Дверь отъехала вбок, и на пороге появился Хмурый, рыжий и доктор, который осматривал труп.
Рядом топтался неопределенного возраста мужчина с розовыми веками и лихорадочным блеском желтых глаз. Волосы на голове его напоминали картину неизвестного художника «Взрыв на макаронной фабрике».
— Ну что? — с порога гаркнул Хмурый. — Признался наш сирота? Он тут шухер устроил?
— Все нормально, — сказал я, — пока помогает человек.
— Да! — крикнул Кадык. — Ворье не мочит!
— Тихо ты! — хлюпнул носом рыжий.
— Пошептаться бы, Странный, — сказал Хмурый на полтона ниже.
— Пошли…
— Значится, так, — сказал Хмурый, когда мы уселись в купе покойных (именно «покойных», так как я уже отчетливо понимал, что бригадир поезда Джеймс убит, и даже свидетель этого есть), — Серый, — он кивнул на доктора, — со жмурами мало дела имел, но мужик он башковитый оказался…
Серый благодарно кивнул:
— Я просто подумал, узнав про газовую гранату…

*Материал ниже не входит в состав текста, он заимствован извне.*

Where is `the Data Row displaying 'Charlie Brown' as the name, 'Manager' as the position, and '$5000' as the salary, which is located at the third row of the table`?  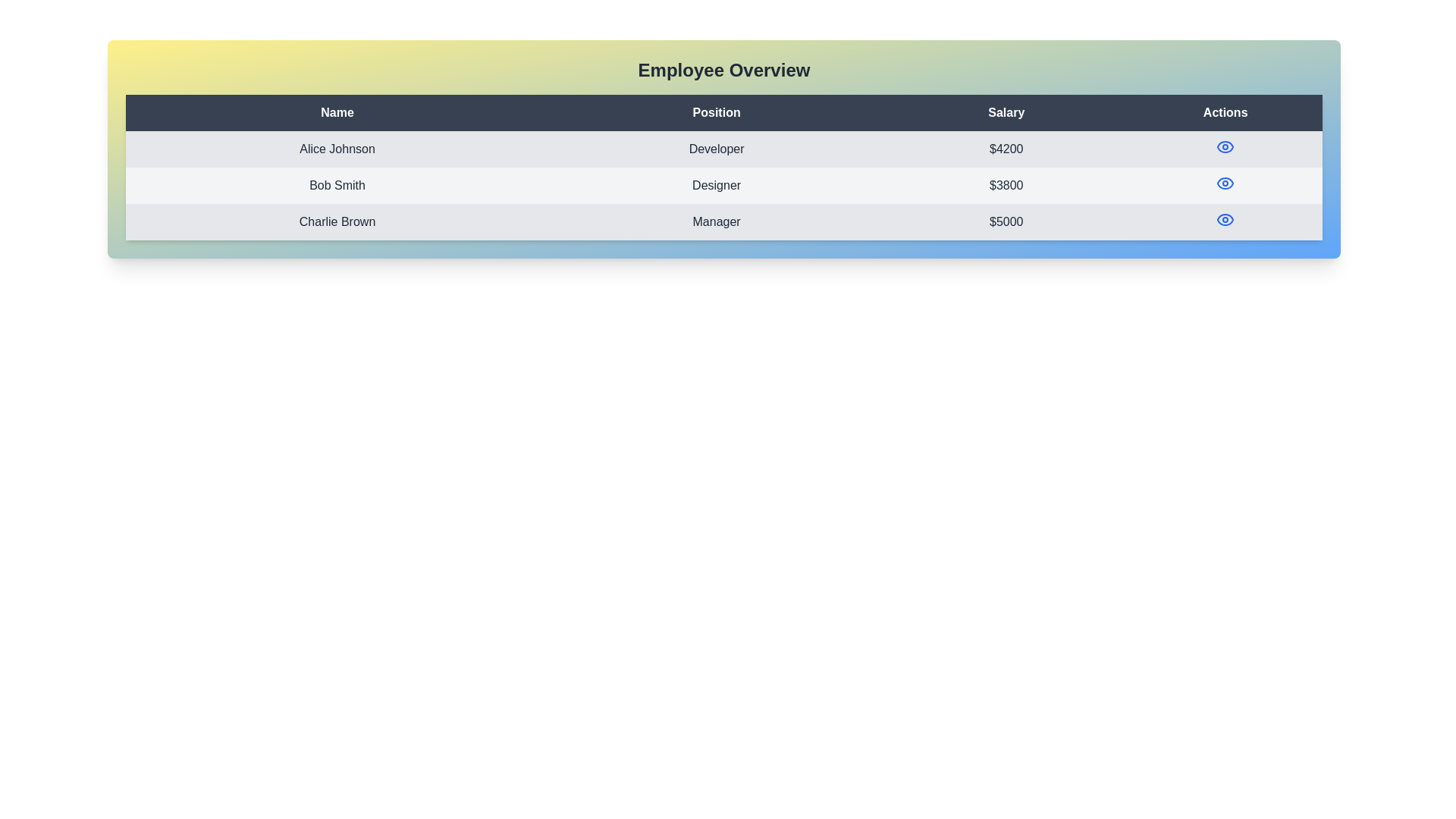 the Data Row displaying 'Charlie Brown' as the name, 'Manager' as the position, and '$5000' as the salary, which is located at the third row of the table is located at coordinates (723, 222).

Хмурый остановил его жестом.
— Так вот, — продолжил Хмурый, — он, то есть Серый, время убийства определил примерно — от двух с небольшим до трех…
— От двух до трех утра, — вставил Серый.
— Я и говорю… — вновь нахмурился Хмурый. — Но мужик-то он башковитый, это я говорил: нашел он химика с шахты.
Тут невзрачный человек с выброшенными к небу космами серо-желтых волос кивнул и часто замигал красноватыми веками — губы его слегка невралгически задергались…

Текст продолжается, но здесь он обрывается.